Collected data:
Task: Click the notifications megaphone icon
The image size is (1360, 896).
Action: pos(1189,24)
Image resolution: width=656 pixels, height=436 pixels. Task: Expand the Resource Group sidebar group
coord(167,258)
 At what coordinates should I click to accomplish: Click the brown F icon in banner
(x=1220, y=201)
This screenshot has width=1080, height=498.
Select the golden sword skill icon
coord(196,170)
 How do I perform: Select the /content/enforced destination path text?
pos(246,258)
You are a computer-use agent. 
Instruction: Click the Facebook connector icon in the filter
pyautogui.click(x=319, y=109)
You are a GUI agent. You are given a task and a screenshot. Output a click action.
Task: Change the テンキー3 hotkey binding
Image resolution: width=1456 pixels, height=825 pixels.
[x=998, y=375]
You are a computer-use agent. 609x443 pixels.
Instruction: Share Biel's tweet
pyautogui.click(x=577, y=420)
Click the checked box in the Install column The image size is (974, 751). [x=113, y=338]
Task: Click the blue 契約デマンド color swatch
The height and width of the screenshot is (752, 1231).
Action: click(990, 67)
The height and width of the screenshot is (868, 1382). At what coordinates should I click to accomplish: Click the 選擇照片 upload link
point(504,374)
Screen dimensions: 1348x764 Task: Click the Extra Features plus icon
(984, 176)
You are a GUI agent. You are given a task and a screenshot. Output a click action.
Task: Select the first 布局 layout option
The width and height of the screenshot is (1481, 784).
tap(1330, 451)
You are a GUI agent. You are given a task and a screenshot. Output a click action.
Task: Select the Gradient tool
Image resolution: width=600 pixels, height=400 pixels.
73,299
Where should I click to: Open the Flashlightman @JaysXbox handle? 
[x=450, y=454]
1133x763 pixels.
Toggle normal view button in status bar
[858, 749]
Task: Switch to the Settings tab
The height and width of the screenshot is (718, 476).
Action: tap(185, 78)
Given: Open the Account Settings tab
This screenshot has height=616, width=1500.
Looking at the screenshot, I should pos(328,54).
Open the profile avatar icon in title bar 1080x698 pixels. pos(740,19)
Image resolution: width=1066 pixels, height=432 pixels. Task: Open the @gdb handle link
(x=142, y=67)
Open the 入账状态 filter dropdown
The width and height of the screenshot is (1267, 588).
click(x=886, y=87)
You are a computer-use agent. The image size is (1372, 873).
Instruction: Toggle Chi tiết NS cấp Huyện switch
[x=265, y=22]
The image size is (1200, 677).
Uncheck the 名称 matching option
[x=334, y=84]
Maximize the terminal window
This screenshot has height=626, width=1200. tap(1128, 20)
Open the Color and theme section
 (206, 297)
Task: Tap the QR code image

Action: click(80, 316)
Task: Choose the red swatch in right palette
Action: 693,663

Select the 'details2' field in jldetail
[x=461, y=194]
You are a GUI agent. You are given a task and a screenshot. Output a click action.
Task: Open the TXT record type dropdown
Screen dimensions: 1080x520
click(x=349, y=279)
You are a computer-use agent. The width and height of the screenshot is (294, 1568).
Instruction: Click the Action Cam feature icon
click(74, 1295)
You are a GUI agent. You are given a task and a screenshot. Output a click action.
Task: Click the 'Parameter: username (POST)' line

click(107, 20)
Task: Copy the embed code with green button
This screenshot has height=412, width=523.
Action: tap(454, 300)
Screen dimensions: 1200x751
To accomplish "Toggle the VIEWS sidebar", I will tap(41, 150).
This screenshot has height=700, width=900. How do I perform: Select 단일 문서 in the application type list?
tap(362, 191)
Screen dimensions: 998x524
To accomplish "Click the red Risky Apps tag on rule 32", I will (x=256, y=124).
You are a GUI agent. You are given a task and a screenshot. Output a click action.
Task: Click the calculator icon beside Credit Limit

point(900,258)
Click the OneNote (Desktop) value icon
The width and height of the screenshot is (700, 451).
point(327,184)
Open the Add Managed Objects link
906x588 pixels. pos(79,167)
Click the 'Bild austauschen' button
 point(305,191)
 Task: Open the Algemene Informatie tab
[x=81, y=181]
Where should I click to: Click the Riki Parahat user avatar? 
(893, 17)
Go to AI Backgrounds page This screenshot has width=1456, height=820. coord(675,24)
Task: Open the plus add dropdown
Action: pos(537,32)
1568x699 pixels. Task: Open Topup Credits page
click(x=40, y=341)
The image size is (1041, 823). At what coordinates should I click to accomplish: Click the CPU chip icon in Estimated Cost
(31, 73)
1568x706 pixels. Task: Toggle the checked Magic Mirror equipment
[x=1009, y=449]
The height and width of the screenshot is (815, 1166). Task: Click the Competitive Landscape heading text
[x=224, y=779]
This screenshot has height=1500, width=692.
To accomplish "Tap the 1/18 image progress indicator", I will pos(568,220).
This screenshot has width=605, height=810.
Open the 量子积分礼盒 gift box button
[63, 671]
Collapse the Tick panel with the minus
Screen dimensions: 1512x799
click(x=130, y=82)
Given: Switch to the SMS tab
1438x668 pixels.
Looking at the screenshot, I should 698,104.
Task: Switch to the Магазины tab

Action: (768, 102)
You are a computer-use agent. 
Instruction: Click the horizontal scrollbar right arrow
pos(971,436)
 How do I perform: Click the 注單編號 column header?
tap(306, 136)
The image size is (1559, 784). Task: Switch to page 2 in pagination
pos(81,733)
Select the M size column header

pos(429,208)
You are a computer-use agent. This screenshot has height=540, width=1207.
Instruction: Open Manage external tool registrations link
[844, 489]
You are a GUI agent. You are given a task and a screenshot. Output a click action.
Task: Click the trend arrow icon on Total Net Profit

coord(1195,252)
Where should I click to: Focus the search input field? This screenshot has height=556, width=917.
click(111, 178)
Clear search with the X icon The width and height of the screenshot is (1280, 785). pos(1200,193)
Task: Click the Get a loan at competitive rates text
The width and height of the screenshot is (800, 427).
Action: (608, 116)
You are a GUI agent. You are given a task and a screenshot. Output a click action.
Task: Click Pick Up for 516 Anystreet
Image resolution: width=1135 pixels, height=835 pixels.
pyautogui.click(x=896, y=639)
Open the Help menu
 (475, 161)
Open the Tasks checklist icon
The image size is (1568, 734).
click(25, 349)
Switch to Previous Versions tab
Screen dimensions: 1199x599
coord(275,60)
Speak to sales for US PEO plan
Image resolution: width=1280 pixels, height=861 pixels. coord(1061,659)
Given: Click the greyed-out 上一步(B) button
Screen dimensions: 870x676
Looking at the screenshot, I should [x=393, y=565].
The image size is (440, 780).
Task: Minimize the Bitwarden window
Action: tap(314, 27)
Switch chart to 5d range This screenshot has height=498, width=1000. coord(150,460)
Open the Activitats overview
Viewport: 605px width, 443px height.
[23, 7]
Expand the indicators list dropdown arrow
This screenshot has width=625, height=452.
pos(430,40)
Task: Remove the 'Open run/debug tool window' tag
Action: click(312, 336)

→ EXERCISE GOAL: Every record should be retyped so that it matches the original exactly.

→ SOLUTION TO THIS PROBLEM:
Task: Click the notifications megaphone icon
The image size is (1360, 896).
Action: pos(1189,24)
Image resolution: width=656 pixels, height=436 pixels. Task: Expand the Resource Group sidebar group
coord(167,258)
 At what coordinates should I click to accomplish: Click the brown F icon in banner
(x=1220, y=201)
This screenshot has width=1080, height=498.
Select the golden sword skill icon
coord(196,170)
 How do I perform: Select the /content/enforced destination path text?
pos(246,258)
You are a computer-use agent. 
Instruction: Click the Facebook connector icon in the filter
pyautogui.click(x=319, y=109)
You are a GUI agent. You are given a task and a screenshot. Output a click action.
Task: Change the テンキー3 hotkey binding
Image resolution: width=1456 pixels, height=825 pixels.
[x=998, y=375]
You are a computer-use agent. 609x443 pixels.
Instruction: Share Biel's tweet
pyautogui.click(x=577, y=420)
Click the checked box in the Install column The image size is (974, 751). [x=113, y=338]
Task: Click the blue 契約デマンド color swatch
The height and width of the screenshot is (752, 1231).
Action: click(990, 67)
The height and width of the screenshot is (868, 1382). At what coordinates should I click to accomplish: Click the 選擇照片 upload link
point(504,374)
Screen dimensions: 1348x764 Task: Click the Extra Features plus icon
(984, 176)
You are a GUI agent. You are given a task and a screenshot. Output a click action.
Task: Select the first 布局 layout option
The width and height of the screenshot is (1481, 784).
tap(1330, 451)
You are a GUI agent. You are given a task and a screenshot. Output a click action.
Task: Select the Gradient tool
Image resolution: width=600 pixels, height=400 pixels.
73,299
Where should I click to: Open the Flashlightman @JaysXbox handle? 
[x=450, y=454]
1133x763 pixels.
Toggle normal view button in status bar
[858, 749]
Task: Switch to the Settings tab
The height and width of the screenshot is (718, 476).
Action: tap(185, 78)
Given: Open the Account Settings tab
This screenshot has height=616, width=1500.
Looking at the screenshot, I should pos(328,54).
Open the profile avatar icon in title bar 1080x698 pixels. pos(740,19)
Image resolution: width=1066 pixels, height=432 pixels. Task: Open the @gdb handle link
(x=142, y=67)
Open the 入账状态 filter dropdown
The width and height of the screenshot is (1267, 588).
click(x=886, y=87)
You are a computer-use agent. The image size is (1372, 873).
Instruction: Toggle Chi tiết NS cấp Huyện switch
[x=265, y=22]
The image size is (1200, 677).
Uncheck the 名称 matching option
[x=334, y=84]
Maximize the terminal window
This screenshot has height=626, width=1200. tap(1128, 20)
Open the Color and theme section
 (206, 297)
Task: Tap the QR code image

Action: click(80, 316)
Task: Choose the red swatch in right palette
Action: 693,663

Select the 'details2' field in jldetail
[x=461, y=194]
You are a GUI agent. You are given a task and a screenshot. Output a click action.
Task: Open the TXT record type dropdown
Screen dimensions: 1080x520
click(x=349, y=279)
You are a computer-use agent. The width and height of the screenshot is (294, 1568).
Instruction: Click the Action Cam feature icon
click(74, 1295)
You are a GUI agent. You are given a task and a screenshot. Output a click action.
Task: Click the 'Parameter: username (POST)' line

click(107, 20)
Task: Copy the embed code with green button
This screenshot has height=412, width=523.
Action: tap(454, 300)
Screen dimensions: 1200x751
To accomplish "Toggle the VIEWS sidebar", I will tap(41, 150).
This screenshot has height=700, width=900. How do I perform: Select 단일 문서 in the application type list?
tap(362, 191)
Screen dimensions: 998x524
To accomplish "Click the red Risky Apps tag on rule 32", I will (x=256, y=124).
You are a GUI agent. You are given a task and a screenshot. Output a click action.
Task: Click the calculator icon beside Credit Limit

point(900,258)
Click the OneNote (Desktop) value icon
The width and height of the screenshot is (700, 451).
point(327,184)
Open the Add Managed Objects link
906x588 pixels. pos(79,167)
Click the 'Bild austauschen' button
 point(305,191)
 Task: Open the Algemene Informatie tab
[x=81, y=181]
Where should I click to: Click the Riki Parahat user avatar? 
(893, 17)
Go to AI Backgrounds page This screenshot has width=1456, height=820. coord(675,24)
Task: Open the plus add dropdown
Action: pos(537,32)
1568x699 pixels. Task: Open Topup Credits page
click(x=40, y=341)
The image size is (1041, 823). At what coordinates should I click to accomplish: Click the CPU chip icon in Estimated Cost
(31, 73)
1568x706 pixels. Task: Toggle the checked Magic Mirror equipment
[x=1009, y=449]
The height and width of the screenshot is (815, 1166). Task: Click the Competitive Landscape heading text
[x=224, y=779]
This screenshot has height=1500, width=692.
To accomplish "Tap the 1/18 image progress indicator", I will pos(568,220).
This screenshot has width=605, height=810.
Open the 量子积分礼盒 gift box button
[63, 671]
Collapse the Tick panel with the minus
Screen dimensions: 1512x799
click(x=130, y=82)
Given: Switch to the SMS tab
1438x668 pixels.
Looking at the screenshot, I should 698,104.
Task: Switch to the Магазины tab

Action: (768, 102)
You are a computer-use agent. 
Instruction: Click the horizontal scrollbar right arrow
pos(971,436)
 How do I perform: Click the 注單編號 column header?
tap(306, 136)
The image size is (1559, 784). Task: Switch to page 2 in pagination
pos(81,733)
Select the M size column header

pos(429,208)
You are a computer-use agent. This screenshot has height=540, width=1207.
Instruction: Open Manage external tool registrations link
[844, 489]
You are a GUI agent. You are given a task and a screenshot. Output a click action.
Task: Click the trend arrow icon on Total Net Profit

coord(1195,252)
Where should I click to: Focus the search input field? This screenshot has height=556, width=917.
click(111, 178)
Clear search with the X icon The width and height of the screenshot is (1280, 785). pos(1200,193)
Task: Click the Get a loan at competitive rates text
The width and height of the screenshot is (800, 427).
Action: (608, 116)
You are a GUI agent. You are given a task and a screenshot. Output a click action.
Task: Click Pick Up for 516 Anystreet
Image resolution: width=1135 pixels, height=835 pixels.
pyautogui.click(x=896, y=639)
Open the Help menu
 (475, 161)
Open the Tasks checklist icon
The image size is (1568, 734).
click(25, 349)
Switch to Previous Versions tab
Screen dimensions: 1199x599
coord(275,60)
Speak to sales for US PEO plan
Image resolution: width=1280 pixels, height=861 pixels. coord(1061,659)
Given: Click the greyed-out 上一步(B) button
Screen dimensions: 870x676
Looking at the screenshot, I should [x=393, y=565].
The image size is (440, 780).
Task: Minimize the Bitwarden window
Action: tap(314, 27)
Switch chart to 5d range This screenshot has height=498, width=1000. coord(150,460)
Open the Activitats overview
Viewport: 605px width, 443px height.
[23, 7]
Expand the indicators list dropdown arrow
This screenshot has width=625, height=452.
pos(430,40)
Task: Remove the 'Open run/debug tool window' tag
Action: click(312, 336)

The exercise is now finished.